The matrix-vector product behaves similarly, again showing about a 2x boost by Skylake.
-
M. Kronbichler and K. Kormann (2012). A generic interface for parallel cell-based finite element operator application. Comput. Fluids, 63:135-147.
-
M. Kronbichler and K. Kormann (2017). Fast matrix-free evaluation of discontinuous Galerkin finite element operators. Preprint arXiv:1711.03590.

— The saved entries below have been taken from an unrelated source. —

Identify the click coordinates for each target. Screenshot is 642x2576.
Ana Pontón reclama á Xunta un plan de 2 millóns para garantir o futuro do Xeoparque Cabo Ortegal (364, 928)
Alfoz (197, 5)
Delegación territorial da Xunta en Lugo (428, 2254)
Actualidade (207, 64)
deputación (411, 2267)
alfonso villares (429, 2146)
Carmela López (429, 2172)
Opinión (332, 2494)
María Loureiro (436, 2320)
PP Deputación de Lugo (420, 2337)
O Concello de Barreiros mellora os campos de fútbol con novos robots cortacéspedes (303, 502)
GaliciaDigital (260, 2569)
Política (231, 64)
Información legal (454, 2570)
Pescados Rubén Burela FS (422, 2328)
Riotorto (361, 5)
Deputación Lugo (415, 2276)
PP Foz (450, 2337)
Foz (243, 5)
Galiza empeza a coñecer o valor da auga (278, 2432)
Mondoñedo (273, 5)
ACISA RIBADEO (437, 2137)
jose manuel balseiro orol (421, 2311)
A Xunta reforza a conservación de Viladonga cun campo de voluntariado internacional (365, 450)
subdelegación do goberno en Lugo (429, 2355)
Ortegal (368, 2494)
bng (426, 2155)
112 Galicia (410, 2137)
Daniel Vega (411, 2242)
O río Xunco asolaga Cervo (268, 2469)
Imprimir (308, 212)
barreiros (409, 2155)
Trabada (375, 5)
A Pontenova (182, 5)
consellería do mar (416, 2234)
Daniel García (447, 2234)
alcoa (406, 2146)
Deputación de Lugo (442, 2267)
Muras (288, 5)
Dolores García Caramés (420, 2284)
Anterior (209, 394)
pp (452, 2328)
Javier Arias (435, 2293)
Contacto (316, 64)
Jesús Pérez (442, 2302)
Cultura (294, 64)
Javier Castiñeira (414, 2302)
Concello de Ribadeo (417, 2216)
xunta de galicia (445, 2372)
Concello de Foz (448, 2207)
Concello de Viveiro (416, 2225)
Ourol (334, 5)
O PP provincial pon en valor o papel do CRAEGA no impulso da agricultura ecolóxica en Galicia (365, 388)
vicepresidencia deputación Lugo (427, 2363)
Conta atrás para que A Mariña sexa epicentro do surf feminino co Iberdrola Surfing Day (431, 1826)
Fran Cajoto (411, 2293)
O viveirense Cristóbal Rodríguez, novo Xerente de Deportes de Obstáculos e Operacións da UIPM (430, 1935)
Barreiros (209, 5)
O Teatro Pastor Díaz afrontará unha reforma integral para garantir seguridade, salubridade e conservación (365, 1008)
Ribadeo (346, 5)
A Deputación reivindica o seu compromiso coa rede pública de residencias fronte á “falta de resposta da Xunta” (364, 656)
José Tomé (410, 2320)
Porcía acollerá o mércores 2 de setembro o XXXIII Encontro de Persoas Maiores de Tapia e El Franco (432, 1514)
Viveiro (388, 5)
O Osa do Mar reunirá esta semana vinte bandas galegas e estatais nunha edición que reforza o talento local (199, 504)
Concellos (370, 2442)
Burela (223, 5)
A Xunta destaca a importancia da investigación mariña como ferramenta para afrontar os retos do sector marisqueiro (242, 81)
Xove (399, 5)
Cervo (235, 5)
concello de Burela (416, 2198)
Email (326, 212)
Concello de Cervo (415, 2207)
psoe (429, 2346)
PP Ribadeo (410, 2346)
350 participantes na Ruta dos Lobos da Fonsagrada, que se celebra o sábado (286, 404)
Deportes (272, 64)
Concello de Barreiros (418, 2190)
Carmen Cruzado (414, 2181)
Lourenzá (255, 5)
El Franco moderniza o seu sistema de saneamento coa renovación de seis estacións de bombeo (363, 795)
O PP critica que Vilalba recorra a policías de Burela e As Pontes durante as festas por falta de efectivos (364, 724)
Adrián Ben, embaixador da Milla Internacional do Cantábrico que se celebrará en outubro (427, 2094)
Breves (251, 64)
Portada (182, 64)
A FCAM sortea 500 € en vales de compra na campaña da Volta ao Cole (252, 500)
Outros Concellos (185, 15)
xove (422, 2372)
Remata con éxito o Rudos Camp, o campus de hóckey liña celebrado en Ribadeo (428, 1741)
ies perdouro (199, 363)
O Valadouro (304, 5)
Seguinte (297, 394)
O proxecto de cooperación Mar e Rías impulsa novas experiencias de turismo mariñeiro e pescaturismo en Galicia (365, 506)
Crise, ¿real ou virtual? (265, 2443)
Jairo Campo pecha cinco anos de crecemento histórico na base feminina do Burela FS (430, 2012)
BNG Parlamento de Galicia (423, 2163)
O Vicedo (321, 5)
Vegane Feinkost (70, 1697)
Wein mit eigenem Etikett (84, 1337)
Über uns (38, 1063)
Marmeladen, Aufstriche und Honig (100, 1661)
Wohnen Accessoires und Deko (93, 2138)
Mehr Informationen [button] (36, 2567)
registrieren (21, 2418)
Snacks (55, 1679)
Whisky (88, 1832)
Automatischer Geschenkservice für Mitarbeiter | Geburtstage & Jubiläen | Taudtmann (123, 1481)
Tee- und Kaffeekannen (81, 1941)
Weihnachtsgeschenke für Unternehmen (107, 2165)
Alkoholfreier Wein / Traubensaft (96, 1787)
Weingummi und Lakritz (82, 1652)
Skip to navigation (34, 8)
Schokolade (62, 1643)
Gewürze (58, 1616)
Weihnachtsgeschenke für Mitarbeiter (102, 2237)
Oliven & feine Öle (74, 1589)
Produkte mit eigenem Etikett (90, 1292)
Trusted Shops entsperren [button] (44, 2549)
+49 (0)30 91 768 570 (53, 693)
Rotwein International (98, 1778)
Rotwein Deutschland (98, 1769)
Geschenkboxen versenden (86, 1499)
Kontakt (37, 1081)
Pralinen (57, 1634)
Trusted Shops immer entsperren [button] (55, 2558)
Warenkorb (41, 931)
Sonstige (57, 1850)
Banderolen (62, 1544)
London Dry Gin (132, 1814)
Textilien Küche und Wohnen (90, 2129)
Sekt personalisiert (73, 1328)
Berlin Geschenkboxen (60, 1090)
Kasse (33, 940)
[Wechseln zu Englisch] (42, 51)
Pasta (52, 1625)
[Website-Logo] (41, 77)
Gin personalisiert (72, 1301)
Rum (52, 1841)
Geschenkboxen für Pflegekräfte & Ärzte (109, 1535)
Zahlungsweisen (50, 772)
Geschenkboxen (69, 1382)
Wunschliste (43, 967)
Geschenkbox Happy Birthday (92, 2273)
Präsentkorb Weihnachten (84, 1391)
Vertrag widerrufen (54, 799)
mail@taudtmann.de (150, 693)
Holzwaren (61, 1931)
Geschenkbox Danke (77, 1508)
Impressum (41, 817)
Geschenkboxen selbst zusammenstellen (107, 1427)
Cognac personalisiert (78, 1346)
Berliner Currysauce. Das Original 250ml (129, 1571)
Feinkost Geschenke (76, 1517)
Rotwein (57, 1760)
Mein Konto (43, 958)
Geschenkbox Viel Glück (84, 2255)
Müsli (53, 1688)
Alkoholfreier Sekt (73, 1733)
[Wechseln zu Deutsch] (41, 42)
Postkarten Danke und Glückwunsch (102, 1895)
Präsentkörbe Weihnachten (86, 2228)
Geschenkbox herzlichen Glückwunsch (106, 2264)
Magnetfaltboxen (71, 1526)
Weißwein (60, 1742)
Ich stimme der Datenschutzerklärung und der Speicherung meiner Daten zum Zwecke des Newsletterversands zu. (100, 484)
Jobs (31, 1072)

The benchmark problems are designed as small programs that run against a compiled deal.II finite element library that in turn needs a C++ compiler adhering to the C++11 standard, an MPI implementation, and cmake. The following software packages are needed:
-
deal.II, using at least version 8.5.0, see www.dealii.org. deal.II must be configured to also include the following external packages (no direct access to this packages is necessary, except for the interface through deal.II):
-
MPI
-
p4est for providing parallel adaptive mesh management on forests of quad-trees (2D) or oct-trees (3D). For obtaining p4est, see http://www.p4est.org. p4est of at least version 0.3.4.2 is needed for running this project. Installation of p4est can be done via a script provided by deal.II (the last argument specifies the desired installation directory for p4est, e.g. $HOME/sw/p4est):
/path/to/dealii/doc/external-libs/p4est-setup.sh p4est-1.1.tar.gz /path/to/p4est/install
Given these dependencies, the configuration of deal.II can be done through the following script:
cmake \
-D CMAKE_CXX_FLAGS="-march=native" \
-D CMAKE_INSTALL_PREFIX="/path/to/dealii/install/" \
-D DEAL_II_WITH_MPI="ON" \
-D DEAL_II_WITH_LAPACK="ON" \
-D DEAL_II_WITH_P4EST="ON" \
-D P4EST_DIR="/path/to/p4est/install/" \
../deal.II
Since the matrix-free algorithms in deal.II make intensive use of advanced
processor instruction sets (e.g. vectorization through AVX or similar), it is
recommended to enable processor-specific optimizations (second line,
-march=native
). The path on the third line specifies the desired
installation directory of deal.II, and the last line points to the location of
the source code of deal.II relative to the folder where the cmake script is
run. After configuration, run
make -j8
make install
to compile deal.II and install it in the given directory. After installation, the deal.II source and build folder are no longer necessary (unless you find bugs in deal.II and need to modify that code). It is also possible to build the test cases against a build folder of deal.II (which is what the author of this package does almost exclusively).